During the early medieval period Wales was divided into kingdoms. The borders of these kingdoms changed on a regular basis, usually combining nearby kingdoms to increase overall rule. By the mid 11th Century Gruffydd ap Llywelyn controlled all of Wales and some areas of England. Much of the 11th to 13th century was marked with struggles against English kingdoms such as Mercia, then against a united England and finally against the Normans. The death of Llywelyn the Last in 1282 caused Wales to finally be defeated and led to Wales to be annexed to England. Owain Glyndŵr led a rebellion in the early 15th century and even manage to control Wales for a few years before England regained it's authority. Legislation was passed in the 16th century to finally unionise Wales and England.

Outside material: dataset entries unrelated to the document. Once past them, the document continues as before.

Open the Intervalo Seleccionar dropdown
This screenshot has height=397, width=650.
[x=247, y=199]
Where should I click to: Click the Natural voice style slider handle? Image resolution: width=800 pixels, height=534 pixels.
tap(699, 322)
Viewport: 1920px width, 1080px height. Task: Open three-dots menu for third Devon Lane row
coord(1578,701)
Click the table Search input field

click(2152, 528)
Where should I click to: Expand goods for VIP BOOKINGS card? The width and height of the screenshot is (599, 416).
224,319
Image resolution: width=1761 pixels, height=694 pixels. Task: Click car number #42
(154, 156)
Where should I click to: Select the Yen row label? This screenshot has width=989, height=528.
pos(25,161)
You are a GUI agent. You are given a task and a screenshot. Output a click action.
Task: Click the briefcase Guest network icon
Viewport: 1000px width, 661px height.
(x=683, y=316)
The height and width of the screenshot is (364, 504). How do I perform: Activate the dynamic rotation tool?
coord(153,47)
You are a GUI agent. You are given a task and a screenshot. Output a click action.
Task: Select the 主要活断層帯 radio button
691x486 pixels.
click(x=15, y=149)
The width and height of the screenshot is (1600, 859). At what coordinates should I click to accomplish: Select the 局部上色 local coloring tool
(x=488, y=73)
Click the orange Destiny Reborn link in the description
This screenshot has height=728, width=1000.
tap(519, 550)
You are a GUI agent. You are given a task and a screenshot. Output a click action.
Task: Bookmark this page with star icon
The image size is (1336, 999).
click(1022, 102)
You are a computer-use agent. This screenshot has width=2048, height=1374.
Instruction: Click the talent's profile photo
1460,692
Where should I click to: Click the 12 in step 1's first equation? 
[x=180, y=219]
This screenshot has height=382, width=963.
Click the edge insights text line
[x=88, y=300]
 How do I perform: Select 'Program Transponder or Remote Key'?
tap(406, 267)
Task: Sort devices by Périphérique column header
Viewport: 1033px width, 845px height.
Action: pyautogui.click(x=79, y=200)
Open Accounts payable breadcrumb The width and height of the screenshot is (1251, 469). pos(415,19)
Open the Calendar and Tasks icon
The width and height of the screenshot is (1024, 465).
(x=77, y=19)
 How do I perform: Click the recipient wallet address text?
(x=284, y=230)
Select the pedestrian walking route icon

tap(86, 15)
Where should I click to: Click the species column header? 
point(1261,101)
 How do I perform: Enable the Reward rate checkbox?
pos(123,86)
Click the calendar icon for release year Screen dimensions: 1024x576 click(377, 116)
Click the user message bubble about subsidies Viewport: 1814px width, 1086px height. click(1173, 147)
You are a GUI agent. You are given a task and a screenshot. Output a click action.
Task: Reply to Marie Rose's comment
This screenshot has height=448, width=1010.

Victorian Britain and Modern Day Wales
In the 1700's, the Methodist revival and the Industrial Revolution began. South East Wales in particular experienced rapid industrialization and a dramatic rise in population. These areas were Welsh-speaking initially but became increasingly anglicized in speech later in the century. The 19th century also saw Wales become predominantly Nonconformist in religion. In the 20th century the period after the Second World War saw the beginnings of a long decline in the coal and iron industries and in politics saw the Labour party replace the Liberal party as the dominant force. In the second half of the century Plaid Cymru won its first seat at Westminster in 1966 and devolution became an item on the political agenda. A referendum on devolution in 1979 resulted in a "no" vote, but the issue reappeared towards the end of the century. A second referendum in 1997 resulted in a "yes" vote by a narrow margin and led to the Welsh Assembly being established in Cardiff.